### Exercise details
For each line below that holds "clock", return the line as it stands.

### The records
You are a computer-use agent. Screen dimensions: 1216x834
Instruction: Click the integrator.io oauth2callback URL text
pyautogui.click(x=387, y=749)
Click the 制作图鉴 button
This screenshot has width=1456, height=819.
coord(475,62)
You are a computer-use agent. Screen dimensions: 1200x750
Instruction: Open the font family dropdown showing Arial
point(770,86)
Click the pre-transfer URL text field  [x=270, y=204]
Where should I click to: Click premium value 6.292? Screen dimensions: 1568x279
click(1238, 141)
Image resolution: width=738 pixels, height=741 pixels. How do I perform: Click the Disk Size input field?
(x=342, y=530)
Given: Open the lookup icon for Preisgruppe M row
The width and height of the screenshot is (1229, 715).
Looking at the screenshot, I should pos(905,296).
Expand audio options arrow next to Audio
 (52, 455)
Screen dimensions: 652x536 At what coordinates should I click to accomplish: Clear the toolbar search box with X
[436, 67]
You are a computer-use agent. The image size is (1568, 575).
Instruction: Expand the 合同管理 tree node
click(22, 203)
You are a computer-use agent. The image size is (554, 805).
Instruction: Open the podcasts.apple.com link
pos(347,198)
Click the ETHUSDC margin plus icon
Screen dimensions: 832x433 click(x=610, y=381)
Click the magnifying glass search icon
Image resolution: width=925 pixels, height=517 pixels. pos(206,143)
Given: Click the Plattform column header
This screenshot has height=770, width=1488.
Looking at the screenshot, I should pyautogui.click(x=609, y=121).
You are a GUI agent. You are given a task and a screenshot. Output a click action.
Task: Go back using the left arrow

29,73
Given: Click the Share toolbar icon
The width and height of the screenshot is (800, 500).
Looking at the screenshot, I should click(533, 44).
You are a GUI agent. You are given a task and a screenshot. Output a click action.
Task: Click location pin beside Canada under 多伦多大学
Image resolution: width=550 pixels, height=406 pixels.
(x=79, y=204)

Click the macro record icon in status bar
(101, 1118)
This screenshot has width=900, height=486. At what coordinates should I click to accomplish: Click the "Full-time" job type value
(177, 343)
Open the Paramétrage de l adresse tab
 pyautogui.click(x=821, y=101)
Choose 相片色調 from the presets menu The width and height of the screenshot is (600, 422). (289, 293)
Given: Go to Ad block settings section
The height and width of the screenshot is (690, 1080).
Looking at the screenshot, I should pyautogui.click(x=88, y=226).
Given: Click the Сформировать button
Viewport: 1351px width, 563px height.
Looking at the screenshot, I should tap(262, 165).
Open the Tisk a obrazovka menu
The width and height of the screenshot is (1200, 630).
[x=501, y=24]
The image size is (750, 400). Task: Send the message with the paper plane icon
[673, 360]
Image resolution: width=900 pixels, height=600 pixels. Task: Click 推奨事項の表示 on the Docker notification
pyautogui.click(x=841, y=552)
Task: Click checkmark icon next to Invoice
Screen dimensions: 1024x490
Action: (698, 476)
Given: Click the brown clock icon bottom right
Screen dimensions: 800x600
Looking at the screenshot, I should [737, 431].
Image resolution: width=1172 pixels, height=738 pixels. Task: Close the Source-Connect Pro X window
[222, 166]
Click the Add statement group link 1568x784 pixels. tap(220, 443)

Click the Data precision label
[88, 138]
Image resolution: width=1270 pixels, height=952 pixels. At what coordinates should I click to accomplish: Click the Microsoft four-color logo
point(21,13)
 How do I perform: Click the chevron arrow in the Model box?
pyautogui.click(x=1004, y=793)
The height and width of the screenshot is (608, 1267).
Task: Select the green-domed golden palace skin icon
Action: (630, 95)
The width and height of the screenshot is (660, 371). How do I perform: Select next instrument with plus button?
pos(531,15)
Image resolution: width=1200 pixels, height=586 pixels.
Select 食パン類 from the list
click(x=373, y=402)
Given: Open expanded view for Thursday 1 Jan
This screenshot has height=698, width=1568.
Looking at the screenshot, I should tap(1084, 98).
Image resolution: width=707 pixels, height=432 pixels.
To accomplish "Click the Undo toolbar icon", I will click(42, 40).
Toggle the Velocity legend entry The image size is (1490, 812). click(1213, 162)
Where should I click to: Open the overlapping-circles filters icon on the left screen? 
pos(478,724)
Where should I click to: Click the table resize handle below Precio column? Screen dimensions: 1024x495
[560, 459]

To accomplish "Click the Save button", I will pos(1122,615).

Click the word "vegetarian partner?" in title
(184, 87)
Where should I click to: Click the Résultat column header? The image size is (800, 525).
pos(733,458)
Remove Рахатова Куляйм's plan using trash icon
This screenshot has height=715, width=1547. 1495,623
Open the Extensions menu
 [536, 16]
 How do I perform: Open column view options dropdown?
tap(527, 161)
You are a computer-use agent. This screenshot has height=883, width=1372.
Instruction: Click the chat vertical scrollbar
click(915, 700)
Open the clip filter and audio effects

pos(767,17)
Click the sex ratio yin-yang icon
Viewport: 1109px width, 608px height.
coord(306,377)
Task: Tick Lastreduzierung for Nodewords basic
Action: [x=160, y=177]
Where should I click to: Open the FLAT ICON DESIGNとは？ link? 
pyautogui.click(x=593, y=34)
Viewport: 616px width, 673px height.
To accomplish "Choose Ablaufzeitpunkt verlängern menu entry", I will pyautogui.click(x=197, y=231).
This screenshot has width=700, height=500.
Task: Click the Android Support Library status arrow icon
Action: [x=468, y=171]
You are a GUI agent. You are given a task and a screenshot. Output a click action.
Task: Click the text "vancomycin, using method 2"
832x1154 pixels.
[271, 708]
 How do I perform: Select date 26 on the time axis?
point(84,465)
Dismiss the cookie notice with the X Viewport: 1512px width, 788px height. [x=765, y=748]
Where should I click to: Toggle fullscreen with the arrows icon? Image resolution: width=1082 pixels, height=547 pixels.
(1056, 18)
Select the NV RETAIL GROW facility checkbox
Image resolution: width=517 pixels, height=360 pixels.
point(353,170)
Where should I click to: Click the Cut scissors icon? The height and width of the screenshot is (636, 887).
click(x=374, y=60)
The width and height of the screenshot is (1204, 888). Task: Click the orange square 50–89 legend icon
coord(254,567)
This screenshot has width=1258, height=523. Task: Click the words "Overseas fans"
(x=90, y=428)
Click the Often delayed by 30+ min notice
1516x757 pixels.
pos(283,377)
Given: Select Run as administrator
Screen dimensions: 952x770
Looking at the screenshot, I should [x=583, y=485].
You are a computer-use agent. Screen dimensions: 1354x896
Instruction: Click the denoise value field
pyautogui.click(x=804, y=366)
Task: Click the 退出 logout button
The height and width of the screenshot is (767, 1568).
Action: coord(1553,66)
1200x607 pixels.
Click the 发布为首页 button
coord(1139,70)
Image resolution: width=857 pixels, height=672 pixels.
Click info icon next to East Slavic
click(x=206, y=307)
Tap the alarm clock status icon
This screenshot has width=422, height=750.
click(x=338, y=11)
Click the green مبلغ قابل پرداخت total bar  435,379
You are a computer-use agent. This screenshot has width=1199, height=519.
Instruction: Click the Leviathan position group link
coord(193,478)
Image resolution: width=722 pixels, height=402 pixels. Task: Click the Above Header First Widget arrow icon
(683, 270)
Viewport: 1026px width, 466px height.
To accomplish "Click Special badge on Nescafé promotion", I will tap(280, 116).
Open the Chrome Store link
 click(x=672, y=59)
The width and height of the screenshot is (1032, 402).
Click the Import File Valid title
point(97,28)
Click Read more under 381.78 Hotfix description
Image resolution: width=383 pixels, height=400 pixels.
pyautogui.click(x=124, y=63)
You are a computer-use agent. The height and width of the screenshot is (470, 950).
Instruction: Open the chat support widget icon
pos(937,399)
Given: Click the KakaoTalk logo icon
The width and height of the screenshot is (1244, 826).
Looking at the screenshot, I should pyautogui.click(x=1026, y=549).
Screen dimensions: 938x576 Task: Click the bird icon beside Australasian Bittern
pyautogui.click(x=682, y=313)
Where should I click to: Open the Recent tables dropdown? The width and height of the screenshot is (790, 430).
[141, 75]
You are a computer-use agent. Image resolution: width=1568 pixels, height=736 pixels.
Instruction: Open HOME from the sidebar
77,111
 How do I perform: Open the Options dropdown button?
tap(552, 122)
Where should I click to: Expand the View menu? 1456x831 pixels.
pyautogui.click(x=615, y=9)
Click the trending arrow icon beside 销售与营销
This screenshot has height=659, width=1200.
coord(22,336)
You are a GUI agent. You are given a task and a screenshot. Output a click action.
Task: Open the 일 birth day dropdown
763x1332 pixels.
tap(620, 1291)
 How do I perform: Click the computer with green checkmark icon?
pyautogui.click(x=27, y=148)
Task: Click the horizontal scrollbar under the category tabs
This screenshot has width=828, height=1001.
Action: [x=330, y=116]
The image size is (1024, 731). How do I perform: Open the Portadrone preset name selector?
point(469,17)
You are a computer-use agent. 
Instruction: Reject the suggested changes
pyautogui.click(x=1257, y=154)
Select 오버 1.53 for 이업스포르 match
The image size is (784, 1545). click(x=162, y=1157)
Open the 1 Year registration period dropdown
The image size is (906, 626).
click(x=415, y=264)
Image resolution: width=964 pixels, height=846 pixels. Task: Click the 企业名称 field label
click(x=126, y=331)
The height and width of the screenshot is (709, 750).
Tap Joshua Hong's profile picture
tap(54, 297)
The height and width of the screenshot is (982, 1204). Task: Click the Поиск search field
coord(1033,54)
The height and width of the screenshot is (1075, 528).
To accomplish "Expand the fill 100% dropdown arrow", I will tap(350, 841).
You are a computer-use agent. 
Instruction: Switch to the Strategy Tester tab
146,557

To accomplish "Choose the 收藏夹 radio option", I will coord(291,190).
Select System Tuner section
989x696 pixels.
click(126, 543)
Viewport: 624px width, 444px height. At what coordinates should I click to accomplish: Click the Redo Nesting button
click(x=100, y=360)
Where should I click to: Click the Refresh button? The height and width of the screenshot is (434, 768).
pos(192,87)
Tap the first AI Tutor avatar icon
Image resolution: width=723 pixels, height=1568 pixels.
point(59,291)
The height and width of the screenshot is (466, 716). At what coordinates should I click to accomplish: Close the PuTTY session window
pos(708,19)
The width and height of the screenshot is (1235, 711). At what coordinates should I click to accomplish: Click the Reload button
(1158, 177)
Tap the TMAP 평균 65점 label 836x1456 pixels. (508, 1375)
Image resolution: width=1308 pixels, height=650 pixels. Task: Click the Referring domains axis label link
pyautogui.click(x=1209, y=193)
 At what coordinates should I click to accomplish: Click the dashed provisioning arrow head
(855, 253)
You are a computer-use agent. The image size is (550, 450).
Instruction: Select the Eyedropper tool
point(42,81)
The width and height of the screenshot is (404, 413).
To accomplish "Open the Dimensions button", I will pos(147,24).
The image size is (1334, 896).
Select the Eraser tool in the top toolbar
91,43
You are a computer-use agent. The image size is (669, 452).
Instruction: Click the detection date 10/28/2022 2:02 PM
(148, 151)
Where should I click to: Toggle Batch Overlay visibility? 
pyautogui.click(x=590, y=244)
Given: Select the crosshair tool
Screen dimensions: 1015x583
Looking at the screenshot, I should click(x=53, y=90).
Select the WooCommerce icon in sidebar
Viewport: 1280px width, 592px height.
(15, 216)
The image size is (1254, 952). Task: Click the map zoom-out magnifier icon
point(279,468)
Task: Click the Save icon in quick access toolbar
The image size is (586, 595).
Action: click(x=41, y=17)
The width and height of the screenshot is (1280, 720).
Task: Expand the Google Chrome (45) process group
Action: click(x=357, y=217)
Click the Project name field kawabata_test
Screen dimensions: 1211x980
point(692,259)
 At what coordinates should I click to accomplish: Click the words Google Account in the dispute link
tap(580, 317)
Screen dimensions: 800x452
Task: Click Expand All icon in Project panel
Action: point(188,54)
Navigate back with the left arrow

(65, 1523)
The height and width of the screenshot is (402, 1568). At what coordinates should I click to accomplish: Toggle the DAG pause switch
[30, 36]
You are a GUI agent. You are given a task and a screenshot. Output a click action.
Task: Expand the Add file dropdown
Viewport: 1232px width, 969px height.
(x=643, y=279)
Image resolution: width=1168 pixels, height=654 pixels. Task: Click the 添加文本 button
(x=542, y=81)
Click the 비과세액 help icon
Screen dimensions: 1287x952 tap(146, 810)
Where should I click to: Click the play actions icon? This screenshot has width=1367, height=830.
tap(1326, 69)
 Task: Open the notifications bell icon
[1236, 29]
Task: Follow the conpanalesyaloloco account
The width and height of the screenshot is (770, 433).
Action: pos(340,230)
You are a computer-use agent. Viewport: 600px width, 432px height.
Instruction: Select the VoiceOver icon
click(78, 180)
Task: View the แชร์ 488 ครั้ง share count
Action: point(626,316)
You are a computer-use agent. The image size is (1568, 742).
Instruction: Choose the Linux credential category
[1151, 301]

### Response box
Given: Click the brown clock icon bottom right
Tap the alarm clock status icon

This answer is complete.